ASSIGNED TASK >> What is needed here is an exact repetition of the records below, beginning at the line that has "Screen dimensions: 705x484" and stopping after the line that has "Given: Open the Daily timeframe dropdown".

Stored items >>
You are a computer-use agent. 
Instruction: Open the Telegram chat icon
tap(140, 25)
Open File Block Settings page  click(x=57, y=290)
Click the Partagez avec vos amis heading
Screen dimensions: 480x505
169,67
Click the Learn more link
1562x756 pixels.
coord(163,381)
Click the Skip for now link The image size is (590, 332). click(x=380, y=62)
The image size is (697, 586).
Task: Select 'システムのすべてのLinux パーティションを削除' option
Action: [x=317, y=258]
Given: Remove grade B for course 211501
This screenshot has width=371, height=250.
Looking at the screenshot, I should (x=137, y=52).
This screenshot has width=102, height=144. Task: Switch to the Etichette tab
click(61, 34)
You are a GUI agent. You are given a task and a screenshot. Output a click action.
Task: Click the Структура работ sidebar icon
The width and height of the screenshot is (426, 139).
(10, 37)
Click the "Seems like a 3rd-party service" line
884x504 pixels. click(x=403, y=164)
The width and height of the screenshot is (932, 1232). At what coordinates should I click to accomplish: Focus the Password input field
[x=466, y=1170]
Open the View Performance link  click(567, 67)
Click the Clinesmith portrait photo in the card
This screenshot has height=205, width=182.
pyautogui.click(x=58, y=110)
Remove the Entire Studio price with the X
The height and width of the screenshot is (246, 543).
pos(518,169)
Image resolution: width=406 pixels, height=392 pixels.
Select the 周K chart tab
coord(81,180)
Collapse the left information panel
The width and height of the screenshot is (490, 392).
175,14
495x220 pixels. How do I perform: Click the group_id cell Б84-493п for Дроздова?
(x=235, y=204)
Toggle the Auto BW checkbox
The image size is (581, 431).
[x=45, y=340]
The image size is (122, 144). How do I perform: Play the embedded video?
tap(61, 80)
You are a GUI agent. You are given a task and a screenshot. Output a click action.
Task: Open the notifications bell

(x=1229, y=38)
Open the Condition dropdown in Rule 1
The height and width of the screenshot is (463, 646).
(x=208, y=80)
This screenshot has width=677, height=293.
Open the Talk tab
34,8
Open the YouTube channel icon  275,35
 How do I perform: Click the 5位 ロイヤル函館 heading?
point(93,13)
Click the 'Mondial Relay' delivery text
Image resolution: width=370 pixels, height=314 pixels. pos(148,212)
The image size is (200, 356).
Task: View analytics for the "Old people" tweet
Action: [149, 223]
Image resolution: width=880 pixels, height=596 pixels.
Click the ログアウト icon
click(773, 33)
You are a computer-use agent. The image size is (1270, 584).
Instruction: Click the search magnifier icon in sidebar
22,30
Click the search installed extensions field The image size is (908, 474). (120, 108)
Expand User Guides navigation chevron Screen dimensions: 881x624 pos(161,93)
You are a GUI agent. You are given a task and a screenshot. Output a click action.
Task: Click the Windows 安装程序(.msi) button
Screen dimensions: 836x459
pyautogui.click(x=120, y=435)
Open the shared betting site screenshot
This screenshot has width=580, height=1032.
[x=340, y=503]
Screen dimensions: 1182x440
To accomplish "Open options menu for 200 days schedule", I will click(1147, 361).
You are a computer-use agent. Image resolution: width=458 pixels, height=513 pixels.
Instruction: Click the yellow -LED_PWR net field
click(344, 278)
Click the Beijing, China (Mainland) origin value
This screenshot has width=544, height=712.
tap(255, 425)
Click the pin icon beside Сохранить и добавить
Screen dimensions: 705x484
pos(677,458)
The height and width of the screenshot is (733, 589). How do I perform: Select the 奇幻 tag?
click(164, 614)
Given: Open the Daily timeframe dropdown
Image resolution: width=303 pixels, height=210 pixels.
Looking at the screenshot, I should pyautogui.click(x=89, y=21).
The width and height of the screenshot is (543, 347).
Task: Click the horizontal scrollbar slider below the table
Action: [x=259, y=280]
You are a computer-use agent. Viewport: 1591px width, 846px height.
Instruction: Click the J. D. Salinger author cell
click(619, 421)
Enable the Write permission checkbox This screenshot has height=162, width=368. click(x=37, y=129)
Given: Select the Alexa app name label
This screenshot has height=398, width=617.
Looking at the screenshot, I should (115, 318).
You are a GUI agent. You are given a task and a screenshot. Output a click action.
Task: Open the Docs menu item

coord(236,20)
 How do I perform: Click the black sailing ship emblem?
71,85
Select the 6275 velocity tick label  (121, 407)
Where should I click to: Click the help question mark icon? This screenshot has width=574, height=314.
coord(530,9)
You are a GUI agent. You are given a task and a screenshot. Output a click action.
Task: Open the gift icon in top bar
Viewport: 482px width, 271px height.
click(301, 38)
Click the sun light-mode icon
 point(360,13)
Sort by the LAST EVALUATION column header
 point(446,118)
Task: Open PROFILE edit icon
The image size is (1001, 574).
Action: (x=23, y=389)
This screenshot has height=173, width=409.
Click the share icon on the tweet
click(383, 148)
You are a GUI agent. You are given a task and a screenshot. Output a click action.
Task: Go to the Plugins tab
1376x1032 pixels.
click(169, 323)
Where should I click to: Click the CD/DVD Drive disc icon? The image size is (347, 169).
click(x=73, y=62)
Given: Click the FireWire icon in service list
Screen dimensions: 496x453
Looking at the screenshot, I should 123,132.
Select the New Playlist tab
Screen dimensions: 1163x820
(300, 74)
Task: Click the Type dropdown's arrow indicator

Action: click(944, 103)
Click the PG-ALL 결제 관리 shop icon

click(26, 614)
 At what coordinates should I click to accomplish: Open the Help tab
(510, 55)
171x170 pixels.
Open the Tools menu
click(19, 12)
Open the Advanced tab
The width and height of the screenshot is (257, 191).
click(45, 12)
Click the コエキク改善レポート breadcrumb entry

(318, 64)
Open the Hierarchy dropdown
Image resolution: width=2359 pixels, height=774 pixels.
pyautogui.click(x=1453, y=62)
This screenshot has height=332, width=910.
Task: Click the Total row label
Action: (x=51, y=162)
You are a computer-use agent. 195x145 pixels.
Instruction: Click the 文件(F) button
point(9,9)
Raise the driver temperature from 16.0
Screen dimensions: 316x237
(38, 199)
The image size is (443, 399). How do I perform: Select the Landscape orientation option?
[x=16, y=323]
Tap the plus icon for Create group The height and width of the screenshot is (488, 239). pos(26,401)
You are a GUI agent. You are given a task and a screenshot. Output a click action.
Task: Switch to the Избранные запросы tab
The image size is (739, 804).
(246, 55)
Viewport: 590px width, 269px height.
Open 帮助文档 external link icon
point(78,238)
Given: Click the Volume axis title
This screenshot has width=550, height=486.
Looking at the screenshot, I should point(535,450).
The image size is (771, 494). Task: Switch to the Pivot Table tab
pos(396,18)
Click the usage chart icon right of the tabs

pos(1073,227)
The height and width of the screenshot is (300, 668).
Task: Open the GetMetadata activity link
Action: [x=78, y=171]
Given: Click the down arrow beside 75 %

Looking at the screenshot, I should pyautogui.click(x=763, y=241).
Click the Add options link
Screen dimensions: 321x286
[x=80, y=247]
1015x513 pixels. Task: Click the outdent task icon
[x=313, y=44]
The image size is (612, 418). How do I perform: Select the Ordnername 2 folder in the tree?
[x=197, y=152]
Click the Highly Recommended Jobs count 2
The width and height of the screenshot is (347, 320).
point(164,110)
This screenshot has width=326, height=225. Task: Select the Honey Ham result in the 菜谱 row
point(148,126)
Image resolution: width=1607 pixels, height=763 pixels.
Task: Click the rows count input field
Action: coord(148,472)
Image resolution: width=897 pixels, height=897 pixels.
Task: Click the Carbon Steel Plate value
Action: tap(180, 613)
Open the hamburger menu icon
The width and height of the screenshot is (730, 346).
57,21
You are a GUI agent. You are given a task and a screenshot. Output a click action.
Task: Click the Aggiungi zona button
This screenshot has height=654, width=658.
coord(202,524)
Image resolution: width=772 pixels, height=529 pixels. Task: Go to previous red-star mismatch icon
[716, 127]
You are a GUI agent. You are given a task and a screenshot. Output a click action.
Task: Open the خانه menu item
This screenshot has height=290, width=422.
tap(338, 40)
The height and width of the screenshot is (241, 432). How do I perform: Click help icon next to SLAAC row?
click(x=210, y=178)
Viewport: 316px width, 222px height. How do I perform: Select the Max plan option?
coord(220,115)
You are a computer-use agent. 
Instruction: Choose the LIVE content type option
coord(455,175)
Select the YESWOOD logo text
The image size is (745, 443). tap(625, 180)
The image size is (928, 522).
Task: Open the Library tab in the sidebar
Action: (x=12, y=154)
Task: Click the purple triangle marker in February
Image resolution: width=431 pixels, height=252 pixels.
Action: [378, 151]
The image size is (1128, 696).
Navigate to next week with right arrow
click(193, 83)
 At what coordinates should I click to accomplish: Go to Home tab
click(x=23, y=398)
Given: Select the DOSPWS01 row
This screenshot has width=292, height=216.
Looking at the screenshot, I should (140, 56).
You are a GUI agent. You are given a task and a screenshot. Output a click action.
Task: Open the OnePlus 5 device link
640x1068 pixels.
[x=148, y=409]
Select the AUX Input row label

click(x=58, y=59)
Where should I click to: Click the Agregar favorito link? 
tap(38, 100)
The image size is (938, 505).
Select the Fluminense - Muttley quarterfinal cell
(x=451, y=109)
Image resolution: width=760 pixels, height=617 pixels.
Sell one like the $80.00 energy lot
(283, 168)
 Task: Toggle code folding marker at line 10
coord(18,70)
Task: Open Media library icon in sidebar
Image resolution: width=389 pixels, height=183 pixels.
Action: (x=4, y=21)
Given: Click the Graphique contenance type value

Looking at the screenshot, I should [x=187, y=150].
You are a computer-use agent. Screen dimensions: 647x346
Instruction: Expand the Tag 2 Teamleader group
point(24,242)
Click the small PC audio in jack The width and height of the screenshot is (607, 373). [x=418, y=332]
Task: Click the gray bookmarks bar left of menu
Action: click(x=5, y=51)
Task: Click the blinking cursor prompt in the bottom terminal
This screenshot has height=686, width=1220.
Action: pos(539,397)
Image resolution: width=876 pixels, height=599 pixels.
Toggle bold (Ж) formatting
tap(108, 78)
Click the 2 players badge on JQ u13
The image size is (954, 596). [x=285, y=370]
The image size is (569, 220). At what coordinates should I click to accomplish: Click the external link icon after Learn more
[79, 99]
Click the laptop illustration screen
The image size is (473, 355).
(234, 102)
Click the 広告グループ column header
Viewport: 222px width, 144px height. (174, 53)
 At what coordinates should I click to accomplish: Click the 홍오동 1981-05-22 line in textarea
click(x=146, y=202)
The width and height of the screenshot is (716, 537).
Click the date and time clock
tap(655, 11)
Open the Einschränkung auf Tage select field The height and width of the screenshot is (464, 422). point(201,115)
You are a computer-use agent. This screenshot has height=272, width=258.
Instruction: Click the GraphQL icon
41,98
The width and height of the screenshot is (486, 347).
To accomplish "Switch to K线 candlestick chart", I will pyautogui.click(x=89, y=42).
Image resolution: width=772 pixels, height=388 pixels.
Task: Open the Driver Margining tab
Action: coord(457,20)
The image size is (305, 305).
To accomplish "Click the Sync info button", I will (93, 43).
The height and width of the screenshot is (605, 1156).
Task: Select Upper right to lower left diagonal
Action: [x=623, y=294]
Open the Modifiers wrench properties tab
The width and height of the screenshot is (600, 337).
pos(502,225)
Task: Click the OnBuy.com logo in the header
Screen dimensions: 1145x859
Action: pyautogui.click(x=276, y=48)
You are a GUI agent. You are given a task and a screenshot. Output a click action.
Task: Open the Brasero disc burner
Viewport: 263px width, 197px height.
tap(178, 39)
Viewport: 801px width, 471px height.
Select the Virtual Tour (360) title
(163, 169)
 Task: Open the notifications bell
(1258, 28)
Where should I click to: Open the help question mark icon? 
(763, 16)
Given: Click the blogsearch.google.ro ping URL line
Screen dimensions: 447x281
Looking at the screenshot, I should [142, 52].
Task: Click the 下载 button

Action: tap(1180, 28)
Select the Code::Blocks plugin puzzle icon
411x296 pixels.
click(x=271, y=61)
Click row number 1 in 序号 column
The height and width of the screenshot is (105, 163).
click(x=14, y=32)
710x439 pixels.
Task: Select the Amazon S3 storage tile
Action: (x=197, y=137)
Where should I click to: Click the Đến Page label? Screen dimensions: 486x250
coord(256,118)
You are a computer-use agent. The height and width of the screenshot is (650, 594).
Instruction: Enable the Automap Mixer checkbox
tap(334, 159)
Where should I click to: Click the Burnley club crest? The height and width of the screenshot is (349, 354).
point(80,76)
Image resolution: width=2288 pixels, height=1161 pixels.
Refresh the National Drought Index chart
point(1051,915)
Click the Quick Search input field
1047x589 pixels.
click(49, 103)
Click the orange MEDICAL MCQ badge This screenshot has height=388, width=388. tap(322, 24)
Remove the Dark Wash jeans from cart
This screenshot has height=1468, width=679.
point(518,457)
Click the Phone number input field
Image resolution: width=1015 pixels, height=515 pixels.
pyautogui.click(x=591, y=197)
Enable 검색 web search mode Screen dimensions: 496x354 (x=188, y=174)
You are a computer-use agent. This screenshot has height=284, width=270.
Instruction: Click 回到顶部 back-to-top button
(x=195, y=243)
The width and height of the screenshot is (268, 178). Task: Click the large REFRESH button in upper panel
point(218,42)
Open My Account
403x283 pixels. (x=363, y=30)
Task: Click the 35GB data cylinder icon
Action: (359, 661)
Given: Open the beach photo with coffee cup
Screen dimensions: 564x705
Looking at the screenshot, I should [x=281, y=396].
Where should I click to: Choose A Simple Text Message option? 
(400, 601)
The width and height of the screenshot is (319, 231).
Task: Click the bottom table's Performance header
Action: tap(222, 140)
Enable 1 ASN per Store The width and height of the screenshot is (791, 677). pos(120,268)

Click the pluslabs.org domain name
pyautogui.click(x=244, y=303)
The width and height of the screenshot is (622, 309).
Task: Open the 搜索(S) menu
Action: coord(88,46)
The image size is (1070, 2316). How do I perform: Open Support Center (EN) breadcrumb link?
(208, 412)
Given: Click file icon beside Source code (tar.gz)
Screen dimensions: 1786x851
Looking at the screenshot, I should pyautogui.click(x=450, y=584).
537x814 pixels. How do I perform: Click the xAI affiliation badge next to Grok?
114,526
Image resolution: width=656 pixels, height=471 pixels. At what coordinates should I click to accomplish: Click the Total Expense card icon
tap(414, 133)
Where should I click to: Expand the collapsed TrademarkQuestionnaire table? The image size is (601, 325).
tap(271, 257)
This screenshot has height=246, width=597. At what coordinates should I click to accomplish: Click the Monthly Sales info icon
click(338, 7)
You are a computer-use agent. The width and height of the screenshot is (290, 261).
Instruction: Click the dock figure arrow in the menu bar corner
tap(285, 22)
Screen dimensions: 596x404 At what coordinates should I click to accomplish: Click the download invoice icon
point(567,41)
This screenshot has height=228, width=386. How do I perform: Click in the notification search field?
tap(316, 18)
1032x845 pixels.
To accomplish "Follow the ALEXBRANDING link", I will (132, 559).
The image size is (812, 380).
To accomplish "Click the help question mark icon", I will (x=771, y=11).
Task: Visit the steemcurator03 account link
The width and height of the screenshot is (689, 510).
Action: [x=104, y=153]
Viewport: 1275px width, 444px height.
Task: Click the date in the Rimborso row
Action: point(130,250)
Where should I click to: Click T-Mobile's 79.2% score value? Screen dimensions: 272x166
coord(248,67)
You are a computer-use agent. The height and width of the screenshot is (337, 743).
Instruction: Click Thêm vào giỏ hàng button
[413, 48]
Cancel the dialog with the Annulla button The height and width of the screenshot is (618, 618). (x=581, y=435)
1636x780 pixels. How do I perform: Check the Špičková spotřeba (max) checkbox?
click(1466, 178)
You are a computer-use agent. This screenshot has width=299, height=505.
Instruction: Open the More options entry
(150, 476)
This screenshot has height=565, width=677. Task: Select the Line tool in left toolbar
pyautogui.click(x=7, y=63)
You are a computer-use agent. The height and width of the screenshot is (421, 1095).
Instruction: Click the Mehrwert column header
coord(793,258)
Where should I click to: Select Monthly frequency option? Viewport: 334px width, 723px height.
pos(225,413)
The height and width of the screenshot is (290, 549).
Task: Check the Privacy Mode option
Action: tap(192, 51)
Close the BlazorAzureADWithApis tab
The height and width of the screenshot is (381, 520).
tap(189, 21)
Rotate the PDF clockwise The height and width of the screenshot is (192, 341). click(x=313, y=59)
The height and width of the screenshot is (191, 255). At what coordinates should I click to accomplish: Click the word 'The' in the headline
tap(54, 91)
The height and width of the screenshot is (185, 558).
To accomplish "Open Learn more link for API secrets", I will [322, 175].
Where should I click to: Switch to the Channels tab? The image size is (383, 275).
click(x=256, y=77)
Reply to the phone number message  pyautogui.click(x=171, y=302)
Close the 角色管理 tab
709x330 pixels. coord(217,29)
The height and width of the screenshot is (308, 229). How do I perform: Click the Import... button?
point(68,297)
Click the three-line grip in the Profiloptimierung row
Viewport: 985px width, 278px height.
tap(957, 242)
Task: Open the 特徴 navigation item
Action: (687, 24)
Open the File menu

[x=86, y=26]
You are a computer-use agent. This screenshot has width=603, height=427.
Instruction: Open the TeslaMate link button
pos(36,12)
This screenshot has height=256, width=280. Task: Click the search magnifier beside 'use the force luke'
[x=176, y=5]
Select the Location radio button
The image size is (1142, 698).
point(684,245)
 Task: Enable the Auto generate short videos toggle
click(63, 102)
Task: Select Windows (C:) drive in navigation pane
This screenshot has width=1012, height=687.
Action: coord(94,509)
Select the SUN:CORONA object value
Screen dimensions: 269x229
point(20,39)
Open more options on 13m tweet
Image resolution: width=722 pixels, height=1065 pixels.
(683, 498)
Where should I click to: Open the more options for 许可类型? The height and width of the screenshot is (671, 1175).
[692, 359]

EXERCISE ANSWER >>
Screen dimensions: 705x484
pos(677,458)
The height and width of the screenshot is (733, 589). How do I perform: Select the 奇幻 tag?
click(164, 614)
Given: Open the Daily timeframe dropdown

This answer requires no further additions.